ROOM 237 (unrated)

Room 237 (unrated)

 
 

Home video helped popularize 'The Shining,' leading to the bizarre theories proposed in 'Room 237.'
Home video helped popularize 'The Shining,' leading to the bizarre theories proposed in 'Room 237.'
IFC FILMS

Movie Info

Rating: * * * 

With: Bill Blakemore, Geoffrey Cocks, Juli Kearns, John Fell Ryan, Jay Weidner, Buffy Visick.

Director: Rodney Ascher.

Producer: Tim Kirk.

An IFC Films release. Running time: 102 minutes. No offensive material. In Miami-Dade only: O Cinema Wynwood


rrodriguez@MiamiHerald.com

One person believes The Shining was Stanley Kubrick’s commentary on the Holocaust. Another points out clues that reveal the film is really about the genocide of Native Americans.

Someone else claims the movie was the late filmmaker’s way of letting us know the Apollo 11 moon landing was faked, and he directed it. Yet another fan believes the film was carefully designed to be projected backwards, which would reveal hidden clues.

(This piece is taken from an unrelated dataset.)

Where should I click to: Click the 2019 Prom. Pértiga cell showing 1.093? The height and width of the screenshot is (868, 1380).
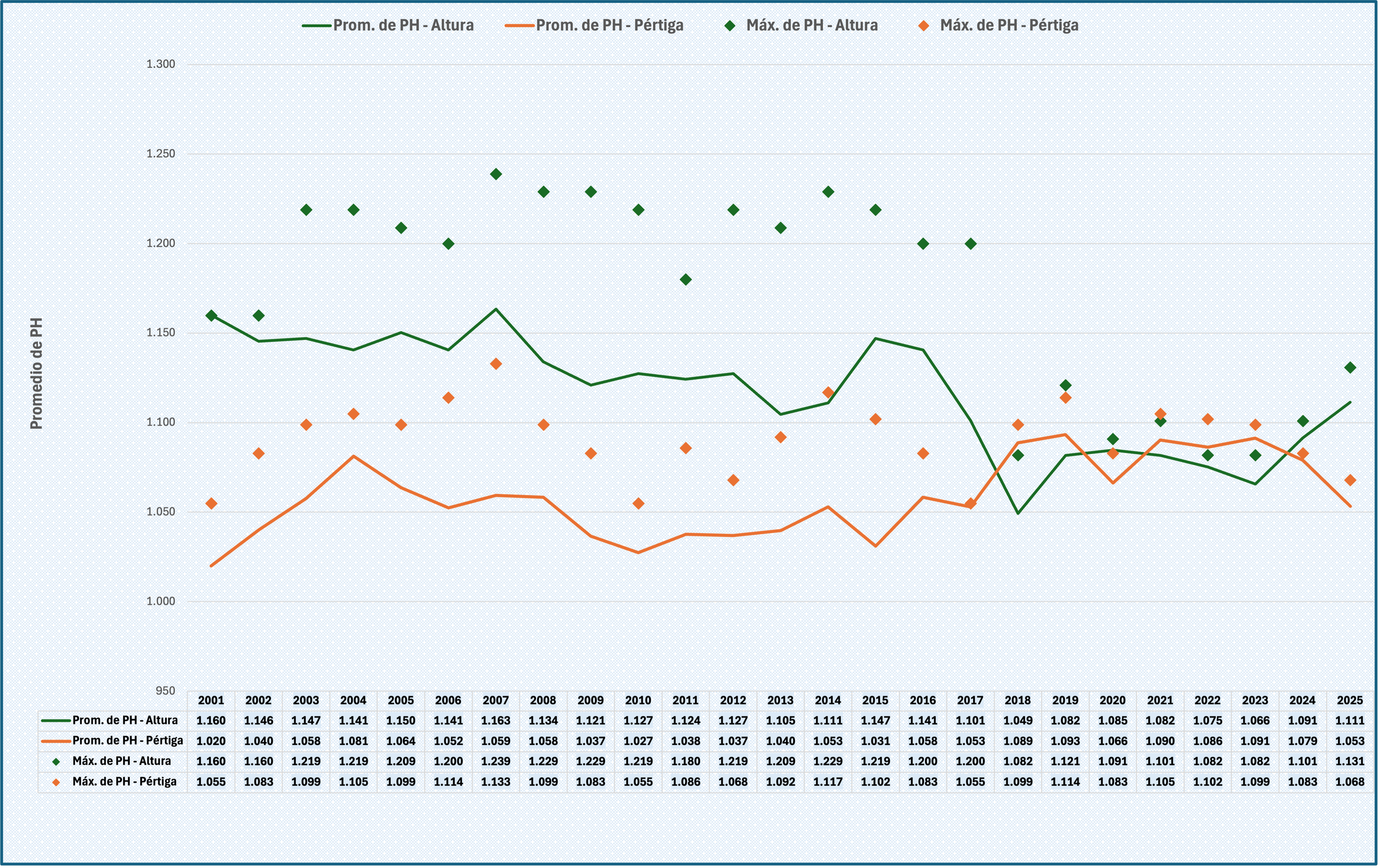[x=1065, y=741]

In Room 237, director Rodney Ascher never shows us the faces of the people analyzing The Shining. There are none of the usual talking heads you’d expect in this sort of deconstruction: Instead, he uses clips from the movie, as well as some of Kubrick’s other films, with just the occasional bit of animation or dramatic re-enactment to stress a particular point.

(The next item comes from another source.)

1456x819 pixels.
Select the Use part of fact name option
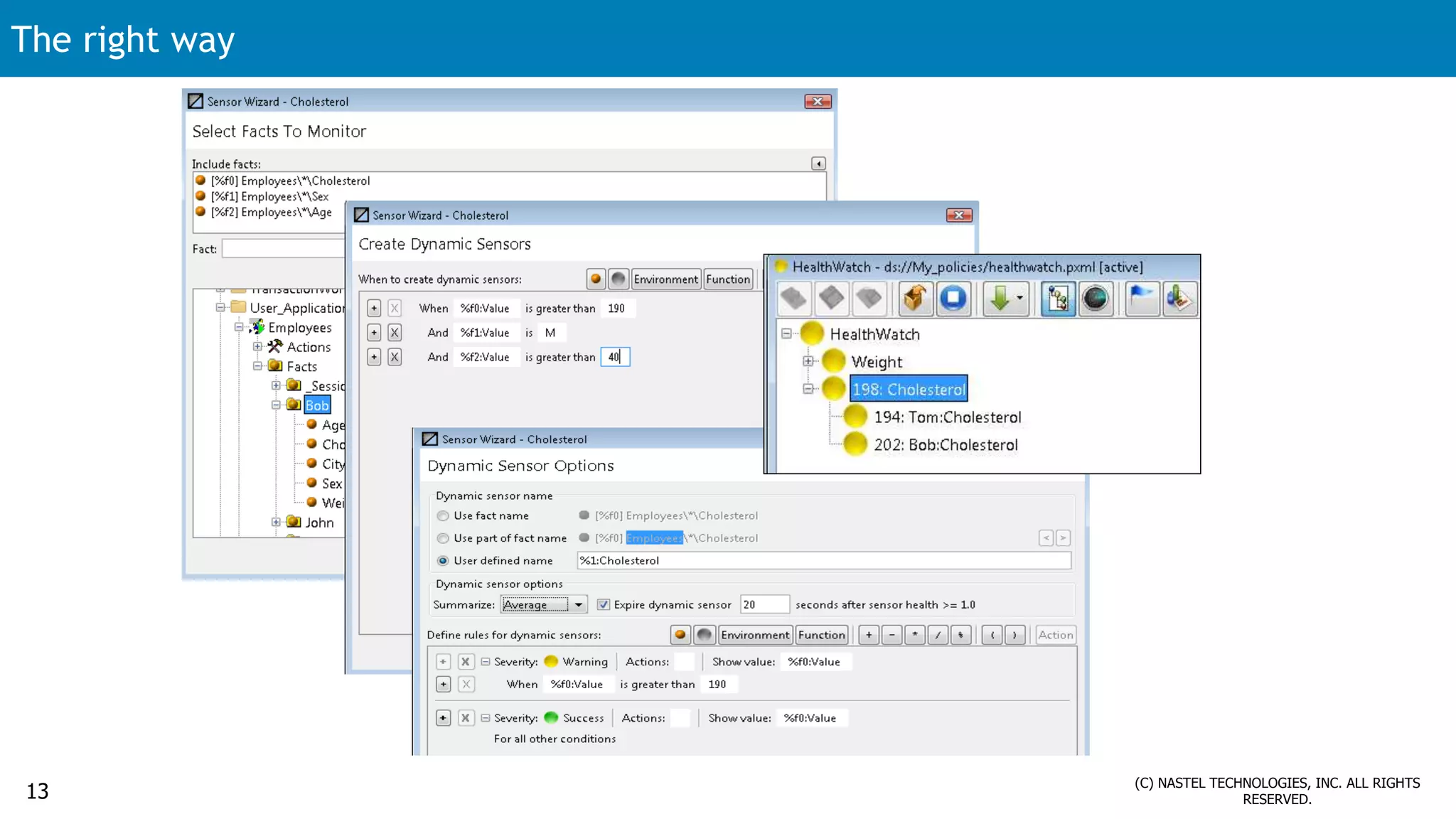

Ascher treats all these insane theories seriously, but that doesn’t mean you have to. Room 237 isn’t a work of cinematic criticism, although it does prove you can find meaning in anything if you stare at it long enough. The film’s true subject is obsession — a love of movies, specifically — and he has found the perfect subject in The Shining, a picture few people liked upon its release in 1980 but that has since worked itself onto a permanent perch in popular culture.

Our familiarity with The Shining — with Jack Nicholson’s iconic over-the-top performance; with the geometric patterns of the Overlook Hotel’s rug; with that axe bursting through a bathroom door, a terrified Shelley Duvall screaming inside — makes Room 237 intriguing even if you don’t buy any of the theories being floated. Ascher uses slow motion and freeze-frame to reveal details you probably haven’t noticed before, like a poster of a minotaur in the Overlook’s game room that pairs up nicely with the climactic chase through the maze. He traces Danny’s rides through the hallways of the hotel to show how Kubrick toyed with the building’s architecture, always keeping us off balance about what was lurking around that next corner.

One speaker in the movie asserts Kubrick was a “bored genius” when he made The Shining (he had a reported IQ of 200) and amused himself by inserting little Easter eggs throughout the movie (the magazine Nicholson is reading while waiting for a tour of the hotel? Playgirl). You don’t have to buy any of the nutty theories in Room 237 to appreciate what Ascher has accomplished: He makes us reconsider a widely seen film from a new and strange perspective that leads to even greater mystery and fascination. Why does that typewriter keep changing color, anyway?